Climate data for Nayong, elevation 1,457 m (4,780 ft), (1991–2020 normals, extremes 1981–2010)
| Month | Jan | Feb | Mar | Apr | May | Jun | Jul | Aug | Sep | Oct | Nov | Dec | Year |
| Record high °C (°F) | 23.5 (74.3) | 30.1 (86.2) | 34.1 (93.4) | 33.4 (92.1) | 33.9 (93.0) | 33.2 (91.8) | 33.0 (91.4) | 32.6 (90.7) | 32.9 (91.2) | 28.9 (84.0) | 26.9 (80.4) | 22.1 (71.8) | 34.1 (93.4) |
| Mean daily maximum °C (°F) | 7.7 (45.9) | 11.1 (52.0) | 15.9 (60.6) | 20.9 (69.6) | 23.4 (74.1) | 24.9 (76.8) | 27.0 (80.6) | 26.9 (80.4) | 23.8 (74.8) | 18.7 (65.7) | 15.2 (59.4) | 9.6 (49.3) | 18.8 (65.8) |
| Daily mean °C (°F) | 3.9 (39.0) | 6.4 (43.5) | 10.5 (50.9) | 15.2 (59.4) | 18.3 (64.9) | 20.4 (68.7) | 22.1 (71.8) | 21.5 (70.7) | 18.8 (65.8) | 14.6 (58.3) | 10.6 (51.1) | 5.6 (42.1) | 14.0 (57.2) |
| Mean daily minimum °C (°F) | 1.6 (34.9) | 3.5 (38.3) | 7.0 (44.6) | 11.4 (52.5) | 14.5 (58.1) | 17.3 (63.1) | 18.8 (65.8) | 18.0 (64.4) | 15.6 (60.1) | 12.1 (53.8) | 7.7 (45.9) | 3.2 (37.8) | 10.9 (51.6) |
| Record low °C (°F) | −7.6 (18.3) | −4.8 (23.4) | −4.3 (24.3) | 0.6 (33.1) | 4.8 (40.6) | 9.4 (48.9) | 9.3 (48.7) | 10.8 (51.4) | 6.2 (43.2) | 2.4 (36.3) | −3.3 (26.1) | −7.5 (18.5) | −7.6 (18.3) |
| Average precipitation mm (inches) | 29.8 (1.17) | 21.1 (0.83) | 36.2 (1.43) | 67.2 (2.65) | 139.4 (5.49) | 229.6 (9.04) | 223.3 (8.79) | 154.4 (6.08) | 140.3 (5.52) | 101.3 (3.99) | 34.1 (1.34) | 23.5 (0.93) | 1,200.2 (47.26) |
| Average precipitation days (≥ 0.1 mm) | 20.1 | 17.1 | 16.8 | 17.3 | 18.0 | 19.6 | 16.7 | 15.8 | 14.3 | 19.1 | 14.5 | 17.5 | 206.8 |
| Average snowy days | 5.3 | 3.4 | 0.5 | 0 | 0 | 0 | 0 | 0 | 0 | 0 | 0.3 | 2.2 | 11.7 |
| Average relative humidity (%) | 86 | 82 | 78 | 76 | 76 | 81 | 80 | 80 | 81 | 85 | 83 | 85 | 81 |
| Mean monthly sunshine hours | 56.8 | 75.5 | 108.5 | 134.3 | 132.6 | 105.8 | 158.3 | 167.3 | 128.6 | 78.1 | 90.3 | 63.1 | 1,299.2 |
| Percentage possible sunshine | 17 | 24 | 29 | 35 | 32 | 26 | 38 | 42 | 35 | 22 | 28 | 19 | 29 |
Source: China Meteorological Administration

==Demographics==
The total population is a little over 1 million people as of 2016 with a male to female ratio of 1.07:1. The urban population was 242,379 people.
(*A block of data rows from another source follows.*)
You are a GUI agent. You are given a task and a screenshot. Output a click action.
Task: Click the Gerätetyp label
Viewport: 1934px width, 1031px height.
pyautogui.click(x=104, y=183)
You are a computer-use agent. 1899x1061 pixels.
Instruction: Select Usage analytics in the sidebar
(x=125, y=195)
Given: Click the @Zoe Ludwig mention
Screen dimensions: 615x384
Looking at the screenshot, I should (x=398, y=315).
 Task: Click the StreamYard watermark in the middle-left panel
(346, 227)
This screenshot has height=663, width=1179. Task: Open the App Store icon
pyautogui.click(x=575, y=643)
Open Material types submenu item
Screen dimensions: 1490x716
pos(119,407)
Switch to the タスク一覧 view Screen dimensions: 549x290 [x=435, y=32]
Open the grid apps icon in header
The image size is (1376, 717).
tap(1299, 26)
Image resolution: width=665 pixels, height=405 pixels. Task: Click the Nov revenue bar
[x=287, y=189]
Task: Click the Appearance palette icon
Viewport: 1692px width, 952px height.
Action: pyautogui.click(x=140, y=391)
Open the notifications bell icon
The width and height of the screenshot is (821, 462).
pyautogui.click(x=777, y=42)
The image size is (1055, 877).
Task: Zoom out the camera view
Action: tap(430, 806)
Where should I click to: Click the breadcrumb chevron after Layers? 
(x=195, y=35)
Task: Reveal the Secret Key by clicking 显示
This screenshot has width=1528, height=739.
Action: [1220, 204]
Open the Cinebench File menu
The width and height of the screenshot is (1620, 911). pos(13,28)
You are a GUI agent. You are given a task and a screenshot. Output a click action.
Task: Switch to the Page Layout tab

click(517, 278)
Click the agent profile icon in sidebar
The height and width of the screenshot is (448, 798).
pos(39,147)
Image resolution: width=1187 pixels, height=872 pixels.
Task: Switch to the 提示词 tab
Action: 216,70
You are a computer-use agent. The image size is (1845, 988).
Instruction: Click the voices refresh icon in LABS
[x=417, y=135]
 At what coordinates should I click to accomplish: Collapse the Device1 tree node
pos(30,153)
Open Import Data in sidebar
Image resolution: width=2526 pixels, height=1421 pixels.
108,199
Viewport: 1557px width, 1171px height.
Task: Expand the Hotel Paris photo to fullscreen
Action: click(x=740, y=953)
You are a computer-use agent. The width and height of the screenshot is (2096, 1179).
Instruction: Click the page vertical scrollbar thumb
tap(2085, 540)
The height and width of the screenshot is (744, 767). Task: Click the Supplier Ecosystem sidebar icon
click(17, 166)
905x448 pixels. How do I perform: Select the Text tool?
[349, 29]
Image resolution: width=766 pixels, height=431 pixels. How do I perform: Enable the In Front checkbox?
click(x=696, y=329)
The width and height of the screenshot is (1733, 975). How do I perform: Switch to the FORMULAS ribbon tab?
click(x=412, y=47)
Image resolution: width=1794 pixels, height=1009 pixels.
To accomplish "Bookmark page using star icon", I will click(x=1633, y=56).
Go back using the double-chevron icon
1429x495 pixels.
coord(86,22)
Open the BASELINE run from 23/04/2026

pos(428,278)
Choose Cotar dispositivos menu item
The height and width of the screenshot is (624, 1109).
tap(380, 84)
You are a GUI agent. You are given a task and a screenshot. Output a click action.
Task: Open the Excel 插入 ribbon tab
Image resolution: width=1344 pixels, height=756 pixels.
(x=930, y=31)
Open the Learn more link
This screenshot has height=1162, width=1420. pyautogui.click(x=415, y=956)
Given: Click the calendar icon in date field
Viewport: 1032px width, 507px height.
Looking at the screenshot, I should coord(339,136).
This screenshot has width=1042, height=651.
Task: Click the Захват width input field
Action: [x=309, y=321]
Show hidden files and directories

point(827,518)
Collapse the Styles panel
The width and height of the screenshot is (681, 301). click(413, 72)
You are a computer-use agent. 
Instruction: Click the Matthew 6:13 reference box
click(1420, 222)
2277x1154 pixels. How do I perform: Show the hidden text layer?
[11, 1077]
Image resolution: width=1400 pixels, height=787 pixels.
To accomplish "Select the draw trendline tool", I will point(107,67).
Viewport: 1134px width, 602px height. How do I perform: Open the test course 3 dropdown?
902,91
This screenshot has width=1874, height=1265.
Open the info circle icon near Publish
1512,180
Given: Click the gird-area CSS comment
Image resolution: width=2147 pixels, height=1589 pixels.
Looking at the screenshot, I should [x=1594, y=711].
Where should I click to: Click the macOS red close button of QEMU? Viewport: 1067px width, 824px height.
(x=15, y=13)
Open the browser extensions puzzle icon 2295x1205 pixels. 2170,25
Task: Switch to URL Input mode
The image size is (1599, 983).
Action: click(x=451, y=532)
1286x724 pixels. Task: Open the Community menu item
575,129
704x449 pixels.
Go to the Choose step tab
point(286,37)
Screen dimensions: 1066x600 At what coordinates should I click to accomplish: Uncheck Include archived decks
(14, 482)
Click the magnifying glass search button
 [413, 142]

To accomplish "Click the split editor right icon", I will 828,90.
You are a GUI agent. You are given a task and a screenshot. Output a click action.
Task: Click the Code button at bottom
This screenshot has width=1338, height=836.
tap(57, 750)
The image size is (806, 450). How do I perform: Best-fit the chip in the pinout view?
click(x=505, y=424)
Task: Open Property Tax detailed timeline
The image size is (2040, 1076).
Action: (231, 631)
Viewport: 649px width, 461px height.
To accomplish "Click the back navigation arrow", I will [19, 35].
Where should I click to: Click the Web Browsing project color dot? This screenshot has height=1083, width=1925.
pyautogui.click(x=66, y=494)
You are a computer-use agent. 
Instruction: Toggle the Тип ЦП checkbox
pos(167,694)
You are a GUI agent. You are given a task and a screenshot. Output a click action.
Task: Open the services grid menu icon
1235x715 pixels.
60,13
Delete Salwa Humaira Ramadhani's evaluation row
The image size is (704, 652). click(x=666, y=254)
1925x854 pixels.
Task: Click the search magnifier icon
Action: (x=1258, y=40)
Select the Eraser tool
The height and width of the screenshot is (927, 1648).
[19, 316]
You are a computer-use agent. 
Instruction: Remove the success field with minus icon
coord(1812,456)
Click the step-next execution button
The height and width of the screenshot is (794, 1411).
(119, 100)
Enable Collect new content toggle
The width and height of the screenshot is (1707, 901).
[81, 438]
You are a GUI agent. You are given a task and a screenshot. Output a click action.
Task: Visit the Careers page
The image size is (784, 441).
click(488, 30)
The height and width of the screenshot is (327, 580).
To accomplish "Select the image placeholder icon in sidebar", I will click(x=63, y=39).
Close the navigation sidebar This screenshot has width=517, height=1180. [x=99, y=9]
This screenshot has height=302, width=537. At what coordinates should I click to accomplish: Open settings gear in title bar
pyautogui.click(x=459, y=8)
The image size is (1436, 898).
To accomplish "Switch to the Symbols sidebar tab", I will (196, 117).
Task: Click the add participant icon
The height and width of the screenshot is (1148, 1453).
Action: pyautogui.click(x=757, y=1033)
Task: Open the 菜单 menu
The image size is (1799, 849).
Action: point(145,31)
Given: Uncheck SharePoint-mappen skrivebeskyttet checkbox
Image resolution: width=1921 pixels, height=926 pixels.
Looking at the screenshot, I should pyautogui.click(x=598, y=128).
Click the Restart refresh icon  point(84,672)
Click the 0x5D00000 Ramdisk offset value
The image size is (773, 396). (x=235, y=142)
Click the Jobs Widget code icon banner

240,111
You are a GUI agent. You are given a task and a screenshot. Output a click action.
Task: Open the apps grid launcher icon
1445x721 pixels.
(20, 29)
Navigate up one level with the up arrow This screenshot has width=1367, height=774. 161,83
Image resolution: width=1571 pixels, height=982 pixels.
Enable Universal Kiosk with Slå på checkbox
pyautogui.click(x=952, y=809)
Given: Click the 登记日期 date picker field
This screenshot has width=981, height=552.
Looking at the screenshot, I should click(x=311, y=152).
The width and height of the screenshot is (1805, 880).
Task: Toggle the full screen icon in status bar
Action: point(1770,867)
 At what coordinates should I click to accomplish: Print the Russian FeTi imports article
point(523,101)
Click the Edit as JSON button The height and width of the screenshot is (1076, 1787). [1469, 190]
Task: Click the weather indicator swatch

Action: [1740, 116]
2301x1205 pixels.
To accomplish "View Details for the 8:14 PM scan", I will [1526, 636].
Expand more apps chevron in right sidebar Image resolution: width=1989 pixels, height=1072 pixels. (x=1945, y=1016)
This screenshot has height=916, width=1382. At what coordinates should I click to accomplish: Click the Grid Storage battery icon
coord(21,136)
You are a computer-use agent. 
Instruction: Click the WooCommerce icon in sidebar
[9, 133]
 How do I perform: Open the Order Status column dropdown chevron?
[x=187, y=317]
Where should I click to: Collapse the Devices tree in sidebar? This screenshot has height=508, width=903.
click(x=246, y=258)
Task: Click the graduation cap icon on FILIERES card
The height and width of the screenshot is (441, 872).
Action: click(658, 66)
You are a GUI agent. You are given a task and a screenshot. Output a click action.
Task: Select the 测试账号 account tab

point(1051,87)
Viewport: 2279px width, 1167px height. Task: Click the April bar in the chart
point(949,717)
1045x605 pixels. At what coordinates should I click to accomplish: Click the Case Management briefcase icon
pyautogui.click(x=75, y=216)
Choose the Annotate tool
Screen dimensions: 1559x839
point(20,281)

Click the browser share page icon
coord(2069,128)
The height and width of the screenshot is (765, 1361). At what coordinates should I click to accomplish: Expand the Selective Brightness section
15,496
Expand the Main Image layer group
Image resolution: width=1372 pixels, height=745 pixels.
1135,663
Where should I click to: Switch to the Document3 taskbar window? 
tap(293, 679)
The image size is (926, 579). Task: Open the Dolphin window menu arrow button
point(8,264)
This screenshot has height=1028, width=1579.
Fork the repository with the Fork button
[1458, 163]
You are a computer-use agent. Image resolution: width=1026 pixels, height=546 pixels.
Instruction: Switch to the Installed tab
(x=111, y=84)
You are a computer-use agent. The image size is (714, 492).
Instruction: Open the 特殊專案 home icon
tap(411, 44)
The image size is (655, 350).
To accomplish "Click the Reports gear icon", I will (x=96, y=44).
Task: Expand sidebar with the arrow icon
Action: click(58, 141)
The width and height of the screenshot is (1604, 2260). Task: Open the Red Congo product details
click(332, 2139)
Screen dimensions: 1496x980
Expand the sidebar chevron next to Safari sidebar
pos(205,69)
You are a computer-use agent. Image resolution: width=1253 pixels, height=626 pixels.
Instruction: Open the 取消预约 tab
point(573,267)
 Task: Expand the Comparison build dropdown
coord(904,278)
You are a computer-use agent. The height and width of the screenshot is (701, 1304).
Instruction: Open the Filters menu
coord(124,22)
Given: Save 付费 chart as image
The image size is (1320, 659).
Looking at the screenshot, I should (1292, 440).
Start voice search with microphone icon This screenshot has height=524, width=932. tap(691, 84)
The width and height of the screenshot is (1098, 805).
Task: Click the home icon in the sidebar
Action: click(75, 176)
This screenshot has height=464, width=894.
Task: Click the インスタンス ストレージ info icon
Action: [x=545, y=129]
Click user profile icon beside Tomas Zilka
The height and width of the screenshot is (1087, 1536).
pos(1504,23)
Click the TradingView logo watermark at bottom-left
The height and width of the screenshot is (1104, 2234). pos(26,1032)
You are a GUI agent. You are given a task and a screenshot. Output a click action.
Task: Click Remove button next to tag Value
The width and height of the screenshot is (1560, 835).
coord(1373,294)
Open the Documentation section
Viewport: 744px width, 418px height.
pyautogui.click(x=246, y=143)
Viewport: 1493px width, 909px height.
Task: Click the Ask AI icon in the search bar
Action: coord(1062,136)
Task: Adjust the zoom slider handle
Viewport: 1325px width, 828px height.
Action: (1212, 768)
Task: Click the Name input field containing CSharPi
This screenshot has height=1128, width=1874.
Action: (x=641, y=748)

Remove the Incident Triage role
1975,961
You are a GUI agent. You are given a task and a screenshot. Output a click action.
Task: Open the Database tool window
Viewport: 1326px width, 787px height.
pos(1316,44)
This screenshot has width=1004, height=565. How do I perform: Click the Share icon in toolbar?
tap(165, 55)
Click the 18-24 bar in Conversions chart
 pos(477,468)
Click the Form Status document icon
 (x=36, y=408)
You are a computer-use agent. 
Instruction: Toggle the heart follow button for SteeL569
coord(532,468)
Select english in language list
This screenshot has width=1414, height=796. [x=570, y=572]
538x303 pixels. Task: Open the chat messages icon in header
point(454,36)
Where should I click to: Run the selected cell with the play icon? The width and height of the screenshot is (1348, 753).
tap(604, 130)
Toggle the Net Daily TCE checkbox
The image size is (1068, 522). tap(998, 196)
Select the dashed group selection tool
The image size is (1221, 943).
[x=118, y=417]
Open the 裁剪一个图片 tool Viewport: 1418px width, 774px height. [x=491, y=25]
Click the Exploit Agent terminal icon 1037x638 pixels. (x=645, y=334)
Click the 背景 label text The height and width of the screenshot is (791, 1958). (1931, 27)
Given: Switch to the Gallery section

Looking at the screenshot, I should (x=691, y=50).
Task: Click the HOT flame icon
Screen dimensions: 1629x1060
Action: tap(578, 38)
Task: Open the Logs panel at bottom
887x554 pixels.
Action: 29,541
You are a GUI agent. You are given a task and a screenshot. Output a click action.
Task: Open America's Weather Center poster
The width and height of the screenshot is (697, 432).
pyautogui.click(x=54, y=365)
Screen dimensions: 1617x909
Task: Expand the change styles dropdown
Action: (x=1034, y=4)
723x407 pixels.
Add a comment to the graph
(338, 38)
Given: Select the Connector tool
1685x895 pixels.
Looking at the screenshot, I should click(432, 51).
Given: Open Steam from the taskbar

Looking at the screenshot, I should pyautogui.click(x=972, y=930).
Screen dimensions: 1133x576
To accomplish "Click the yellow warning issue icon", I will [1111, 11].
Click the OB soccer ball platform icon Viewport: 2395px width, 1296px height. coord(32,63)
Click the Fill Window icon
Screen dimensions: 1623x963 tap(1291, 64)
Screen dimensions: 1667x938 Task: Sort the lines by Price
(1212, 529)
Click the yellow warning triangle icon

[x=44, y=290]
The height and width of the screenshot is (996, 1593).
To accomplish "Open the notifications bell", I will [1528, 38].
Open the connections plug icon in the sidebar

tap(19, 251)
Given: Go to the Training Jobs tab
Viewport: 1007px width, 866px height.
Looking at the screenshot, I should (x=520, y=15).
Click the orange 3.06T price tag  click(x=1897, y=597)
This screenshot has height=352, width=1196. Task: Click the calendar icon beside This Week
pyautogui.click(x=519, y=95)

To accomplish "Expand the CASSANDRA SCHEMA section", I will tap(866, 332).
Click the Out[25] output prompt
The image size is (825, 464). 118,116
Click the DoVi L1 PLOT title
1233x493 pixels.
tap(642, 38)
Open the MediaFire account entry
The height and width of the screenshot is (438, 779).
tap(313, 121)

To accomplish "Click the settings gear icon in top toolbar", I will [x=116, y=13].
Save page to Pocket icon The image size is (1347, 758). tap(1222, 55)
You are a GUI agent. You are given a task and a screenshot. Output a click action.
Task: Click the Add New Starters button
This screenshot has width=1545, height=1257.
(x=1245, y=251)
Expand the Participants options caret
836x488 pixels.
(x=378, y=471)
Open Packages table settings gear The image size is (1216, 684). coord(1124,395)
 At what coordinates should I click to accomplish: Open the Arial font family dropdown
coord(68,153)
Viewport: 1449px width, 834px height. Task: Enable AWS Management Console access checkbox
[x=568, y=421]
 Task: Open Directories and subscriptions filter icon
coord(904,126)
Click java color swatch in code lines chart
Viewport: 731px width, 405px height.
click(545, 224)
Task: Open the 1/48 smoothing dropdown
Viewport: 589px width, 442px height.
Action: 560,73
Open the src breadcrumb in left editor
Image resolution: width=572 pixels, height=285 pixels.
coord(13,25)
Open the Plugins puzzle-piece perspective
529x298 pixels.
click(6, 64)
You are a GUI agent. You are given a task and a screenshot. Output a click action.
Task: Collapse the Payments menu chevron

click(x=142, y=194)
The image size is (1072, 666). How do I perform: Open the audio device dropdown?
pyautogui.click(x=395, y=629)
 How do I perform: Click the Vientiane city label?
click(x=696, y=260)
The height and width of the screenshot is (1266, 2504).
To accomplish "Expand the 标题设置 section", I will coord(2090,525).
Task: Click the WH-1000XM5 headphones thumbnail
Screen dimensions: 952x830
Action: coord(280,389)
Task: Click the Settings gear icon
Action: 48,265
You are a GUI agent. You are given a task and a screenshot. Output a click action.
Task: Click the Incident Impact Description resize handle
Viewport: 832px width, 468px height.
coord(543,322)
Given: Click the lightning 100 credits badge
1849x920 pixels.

Nayong is home to at least 29 ethnic minorities such as Miao, Yi, Bai, Buyi, Hui, Dong and Zhuang.

==Transportation==
- G76 Xiamen–Chengdu Expressway
- G56 Hangzhou–Ruili Expressway

Nayong has a railway station on the Zhijin to Liupanshui railroad, which was completed in 2015.